Fortunately for her, she juxtaposes the tantrums with just enough total cuteness to avoid sending her Mama to the loony bin. Like how, right now, whenever she sees one of us after an extended absence, she runs over to give us a hug and says “I’m so glad to see you!” (Well, she actually says “I so gwappa seeyoo” but you get the gist.) Or how she kept saying “wonderful, wonderful baby” when we went to visit our friends who just had a little boy. Or how she yells, “there’s Kramer! Crazy Kramer” when we’re watching Seinfeld. (Which, OK, that’s maybe not the most appropriate show for a two-year-old, but that’s another post.)

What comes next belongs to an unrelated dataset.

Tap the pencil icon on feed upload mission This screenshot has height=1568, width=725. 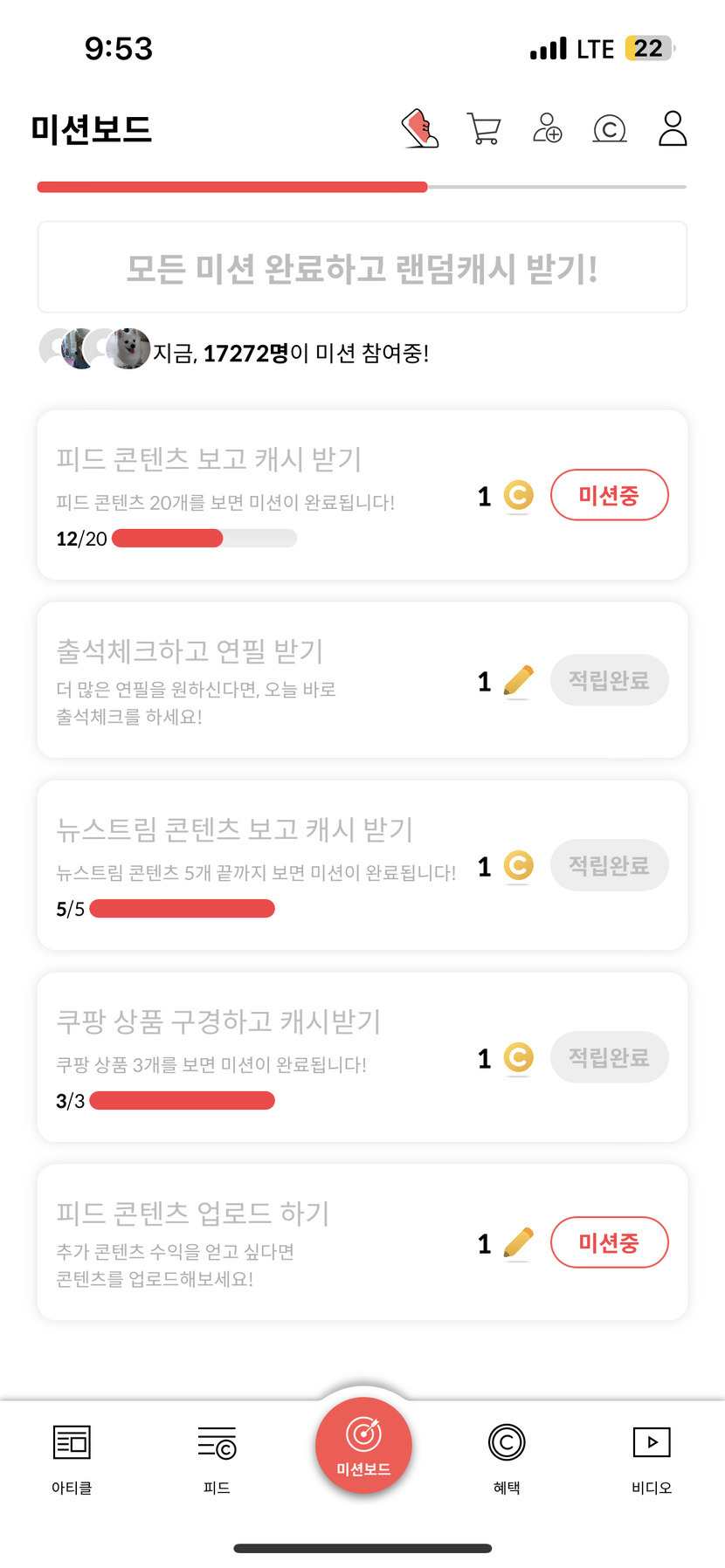(x=518, y=1243)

So, anyway, what I’m saying is, I love her more than anything, but I’m also not totally bummed to be getting a little break from her this weekend. I leave tomorrow morning to go down south for a visit with my sister and her brand new baby boy. Might not be the most restful vacation I’ve ever had, but there will be no ornery toddlers bossing me around and throwing fits every ten minutes, and that will be a pleasant change of pace, I have to admit.

Awesome and Not Awesome

Awesome:
Having your mother, who is basically Martha Stewart, come for a visit and cook and clean like a true maniac. She cleaned my room, y’all. She is the ONLY person other than myself whom I would allow to even witness my room in its usual state of chaotic decrepitude, and not only did she witness it, in three hours she cleaned that sucker from top to bottom. I can only assume that she’ll dine out on the horror of it for weeks to come, but so far she’s been very pleasant about it to my face. We have also been eating like royalty, including fried chicken with hawaiian rice, pork chops with garlic mashed potatoes, roasted sweet potatoes, and fresh green beans, and tonight’s meal of sauerbraten with poppyseed noodles and red cabbage. That’s not even including the chocolate chip cookies, pound cake with chocolate cream cheese frosting, and banana bread. Mr. Squab thinks he died and went to heaven. She also does all the dishes, and has been helping me sort through all the Hatchling’s baby clothes and clean out the Hatchling’s room – oh, and then today she went out and bought the Hatchling a new twin bed because she has already outgrown the toddler bed we just set up for her about a month ago. (No, really: as in breaking the slats that hold up the mattress. She’s the size of a four year old.) We also went out today and got supplies for her to knit the Hatchling a purple and green cardigan with dragonfly buttons. A clean house, good food, new clothes and furniture: these are the building blocks of a peaceful Squabby mind. We will be very sad to see her go, and she’ll probably collapse from exhaustion the minute she steps onto the plane.

Not Awesome:
Having a reaction to the flu shot I got on Thursday that makes me feel … well … kind of like I’m getting the flu. So I’m spacey and really tired and not much good for anything. I woke up this morning at five o’clock with what I thought was an allergy attack, but it didn’t go away and I’ve felt increasingly blech as the day progressed. (And if you ever need evidence that I am not a morning person, just try talking to me when I’ve been forced out of bed at 5 AM by nasal difficulties. It’s not pretty, y’all. Not pretty at all.) It had BETTER be a reaction to the shot and not some actual disease coming on, because I’m supposed to fly out to see my sister and her new baby this coming weekend, and I refuse to be waylaid. Take that, contagion.